Some settlers are digging in their heels and saying they'll refuse to leave. But Israeli soldiers have orders to remove any settlers who haven't voluntarily left by Wednesday. There's been much speculation that if Israeli soldiers are forced to use violence on Israeli settlers, it could create deep division and discord among the Israeli public.

There's also the longstanding division - many would say enmity - between Israelis and Palestinians. Militant Palestinian groups, such as Hamas, have long used Gaza as a base for launching rocket attacks and suicide bombings against Israeli citizens. Many Israelis fear that removing Israeli forces from Gaza will unleash lawlessness and terror, jeopardizing Israel's security. Most of the nearly 1.4 million Palestinians in Gaza, whose frustration with what they view as oppressive Israeli policies is exacerbated by the squalid, overcrowded conditions in which they live, see violence as the only way they can get any leverage in their struggle for statehood.

But there was another people, not too long ago, who felt oppressed, whose frustration the world believed would erupt in violence that would engulf them and their oppressors in a bloody civil war. But instead, their country - South Africa - gave the world proof that justice, forgiveness, and peace can triumph over injustice, hatred, and violence.

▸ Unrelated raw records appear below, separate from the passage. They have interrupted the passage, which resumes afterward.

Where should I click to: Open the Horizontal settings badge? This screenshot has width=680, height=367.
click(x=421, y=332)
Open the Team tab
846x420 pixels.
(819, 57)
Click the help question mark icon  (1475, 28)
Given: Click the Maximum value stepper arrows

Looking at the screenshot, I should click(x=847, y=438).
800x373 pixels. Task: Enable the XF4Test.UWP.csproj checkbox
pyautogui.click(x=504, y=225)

In the 1994 elections, South Africa's black majority - voting for the first time in history - joined with the white and "coloured" minorities to peacefully bring to power a new, democratic government. Though the country is still grappling with many significant challenges, the reconciliation and progress evident in that historic transformation serve as a beacon of hope for the world.

"God does have a sense of humor.... We were destined for perdition and were plucked out of total annihilation," said Archbishop Desmond Tutu, who received a Nobel Peace Prize for his role in helping South Africa transition from apartheid to democracy. "We were a hopeless cause if there ever was one. God intends that others might look at us and take courage" (Desmond Tutu, "No Future without Forgiveness").

Indeed, Israelis and Palestinians - and all the citizens and leaders worldwide who yearn for peace in the Middle East - can find comfort and courage in the South African example. Certainly God wouldn't help the South Africans and then turn His back on the Middle East. What kind of God would do that? A lazy God? A forgetful God? A mean God?

But God, divine Love, is neither lazy, forgetful, nor mean. Nor is He absent, powerless, or indifferent. Rather, He is a universal God whose care, protection, and justice extend to each one of His children. So the same divine grace that enabled South Africa to overcome the hopelessness of its situation is also available to Israelis and Palestinians.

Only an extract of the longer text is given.